Par ailleurs, je me réjouis que la commission mixte paritaire ait rétabli l’obligation, pour les établissements publics contribuant à l’action extérieure de la France, de présenter un rapport annuel de leurs activités devant l’AFE. Cette disposition avait été supprimée, sans doute par méconnaissance, par les députés, qui ne comptent pas encore parmi eux de représentants des Français de l’étranger.
La fusion de l’association Égide et du groupement d’intérêt public CampusFrance en un EPIC autonome, ainsi que la spécialisation de ces deux organismes, va dans le bon sens. Le dispositif prévu dans le projet de loi initial mélangeait en effet deux activités par trop différentes ; c’était le mariage de la carpe et du lapin ! Nous l’avions d’ailleurs dit lors de la première et unique lecture, et vous l’avez entendu. La situation me semble donc désormais beaucoup plus claire.
Autant le statut d’EPIC de l’Institut français soulève de notre part certaines réserves, autant celui-ci paraît adapté pour ce qui concerne les appels d’offres et l’expertise. Il s’agit en effet, face à la concurrence internationale et européenne, de réussir à glaner quelques millions d’euros à Bruxelles.

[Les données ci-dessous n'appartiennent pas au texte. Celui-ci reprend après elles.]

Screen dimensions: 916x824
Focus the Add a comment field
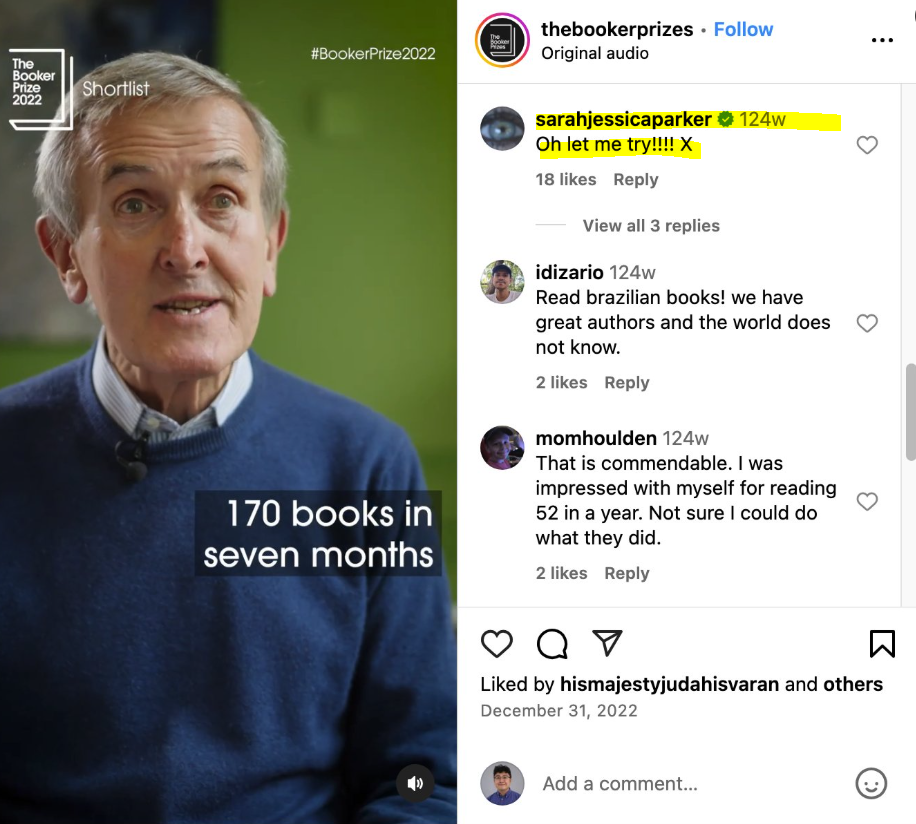pyautogui.click(x=689, y=783)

L’EPIC Campus France a été placé sous la tutelle conjointe du ministère des affaires étrangères et du ministère de l’enseignement supérieur et de la recherche, ce qui est une bonne chose. En permettant l’entrée progressive des activités internationales du Centre national des œuvres universitaires et scolaires, le CNOUS, dans le dispositif, les étudiants étrangers qui auront réussi à obtenir une bourse dans leur pays d’origine pourront désormais disposer d’une « filière intégrée ». On pourra ainsi les aider, alors que, jusqu’à présent, le soutien qu’ils recevaient s’arrêtait à Roissy ! Après avoir débarqué à l’aéroport, les étudiants étrangers devaient se débrouiller pour trouver une chambre, comme nous avons d’ailleurs dû le faire nous-mêmes à notre époque. Il s’agit donc d’un bon dispositif.

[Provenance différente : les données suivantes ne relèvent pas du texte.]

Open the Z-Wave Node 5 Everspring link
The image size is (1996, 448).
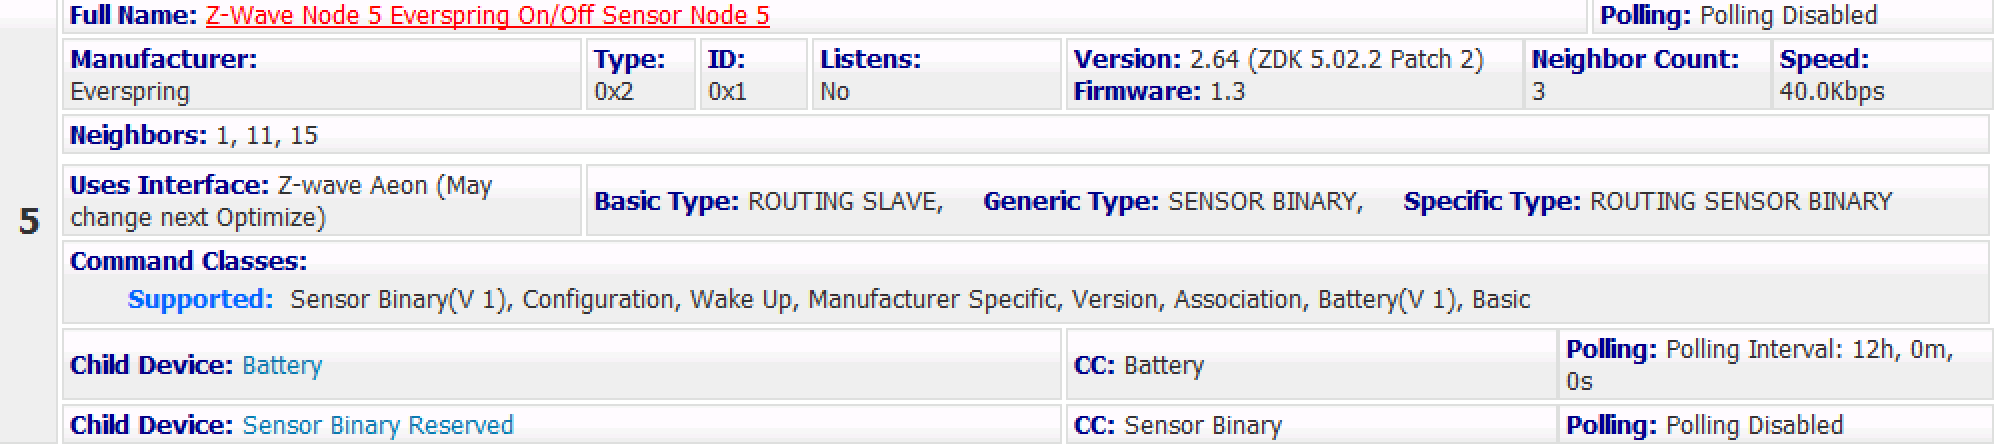click(x=487, y=16)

Campus France devient donc une sorte de guichet unique, ce qui améliorera grandement les prestations offertes aux étudiants étrangers.
Concernant les activités de l’AFD, l’Agence française de développement, l’ambassadeur joue déjà un rôle important. Il est associé à l’élaboration des programmes-cadres et peut donner son imprimatur diplomatique et politique. En revanche, il n’a pas à s’engager dans les activités proprement bancaires, qui sont régies par le code monétaire et financier.
Selon moi, il eût été préférable de s’inspirer du modèle allemand, en fusionnant l’AFD et France coopération internationale, afin de créer une grande agence publique de coopération de type GTZ, qui aurait été chargée, d’une part, de l’expertise internationale et, d’autre part, des activités de dons et de prêts. L’ensemble des prestations aurait ainsi relevé du même organisme. C’est là que réside d’ailleurs la force du système allemand, lequel, comme vous le savez, constitue pour nous un concurrent redoutable. Au demeurant, nous aurons certainement d’autres occasions de revenir sur ce point.
Enfin, s’agissant de la disposition controversée de l’article 13 permettant à l’État d’obtenir le remboursement des sommes qu’il a avancées pour rapatrier les Français qui se seraient exposés à des risques qu’ils ne pouvaient ignorer, j’estime qu’il y a là un excès d’indignité. Un dispositif analogue existe notamment pour ce qui concerne les secours en mer ou même en montagne.
Si je ne remets pas en cause l’idée elle-même, je m’étonne du caractère peu explicite de cette disposition. Visiblement, cette question suscite une certaine émotion auprès des journalistes, et ce pour des raisons que l’on peut imaginer.